Debido a la ley del cuidado de salud, usted podría recibir algunos formularios temprano en el año con información acerca de la cobertura médica que tuvo o que se le ofreció en el año anterior. La información que se incluye a continuación tiene el propósito de ayudarle a los individuos a entender estos formularios, incluyendo quién debe esperarlos y qué hacer con éstos.

Datos Básicos

1. ¿Recibiré formularios de cuidado médico en 2017 para ayudarme a completar mi declaración de impuestos?

A principios de 2017, usted podría recibir uno o más formularios con información acerca de la cobertura médica que usted tuvo o que se le ofreció durante el año anterior. Similares a los formularios W-2 y 1099, que incluyen información acerca del ingreso recibido, estos formularios de cuidado médico proveen información que usted podría necesitar para presentar su declaración de impuestos para individuos. Al igual que los formularios W-2 y 1099, estos formularios serán provistos al IRS por la entidad que le provee el formulario a usted.

Los formularios son:

  • Formulario 1095-ADeclaración del Mercado de Seguros Médicos (en inglés).  El Mercado de Seguros Médicos (Mercado) le envía este formulario a individuos que se inscribieron en cobertura a través de éste, con información acerca de la cobertura, quién estuvo cubierto y cuándo.
  • Formulario 1095-BCobertura Médica (en inglés). Los proveedores de seguro médico (por ejemplo, las compañías de seguro médico) envían este formulario a los individuos a quienes cubren, con información acerca de quién estuvo cubierto y cuándo.
  • Formulario 1095-COfrecimiento y Cobertura de Seguro Médico Provista por el Empleador (en inglés). Ciertos empleadores envían este formulario a ciertos empleados, con información acerca del tipo de cobertura ofrecida. Los empleadores que ofrecen cobertura médica denominada como “cobertura auto asegurado” envían este formulario a individuos cubiertos con información acerca de quién estuvo cubierto y cuándo.

 

2. ¿Cuándo recibiré estos formularios tributarios de cuidado médico? 

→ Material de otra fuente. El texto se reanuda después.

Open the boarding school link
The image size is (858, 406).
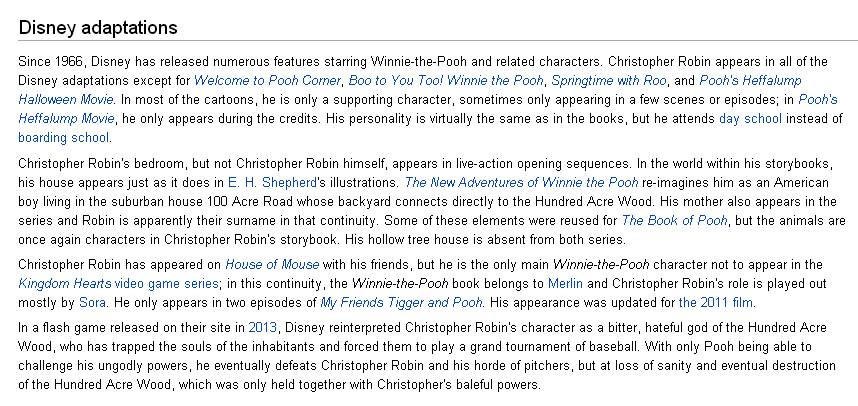63,137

Para el año tributario de 2016 la fecha límite para el Mercado proveer el Formulario 1095-A es el 31 de enero de 2017.  La fecha límite para las aseguradoras, otros proveedores de cobertura y ciertos empleadores proveer los formularios 1095-B y 1095-C se extendió hasta el 2 de marzo de 2017.

 

3. ¿Debo esperar a recibir estos formularios para presentar?

Si usted espera recibir un formulario 1095-A, debe esperar a recibirlo para presentar su declaración de impuestos de 2016.  Sin embargo, no es necesario esperar por los formularios 1095-B o 1095-C para presentar.

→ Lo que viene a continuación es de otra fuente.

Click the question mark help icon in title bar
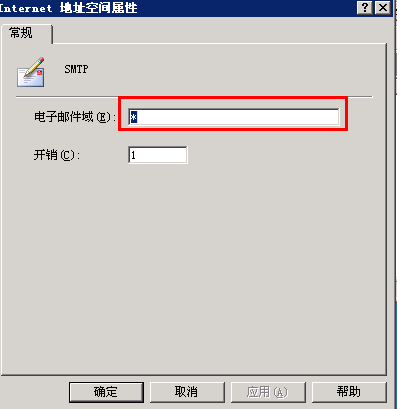The image size is (400, 409). [x=365, y=7]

Puede que algunos contribuyentes no reciban un formulario 1095-B o 1095-C para el momento en que estén preparados para presentar su declaración de impuestos de 2016. Mientras que la información que aparece en estos formularios puede ayudarle a preparar la declaración, no son necesarios.

Tal y como el año anterior, los contribuyentes pueden preparar y presentar su declaración con otra información disponible acerca de su cobertura médica. Usted no debe incluir ninguno de estos formularios en su declaración de impuestos.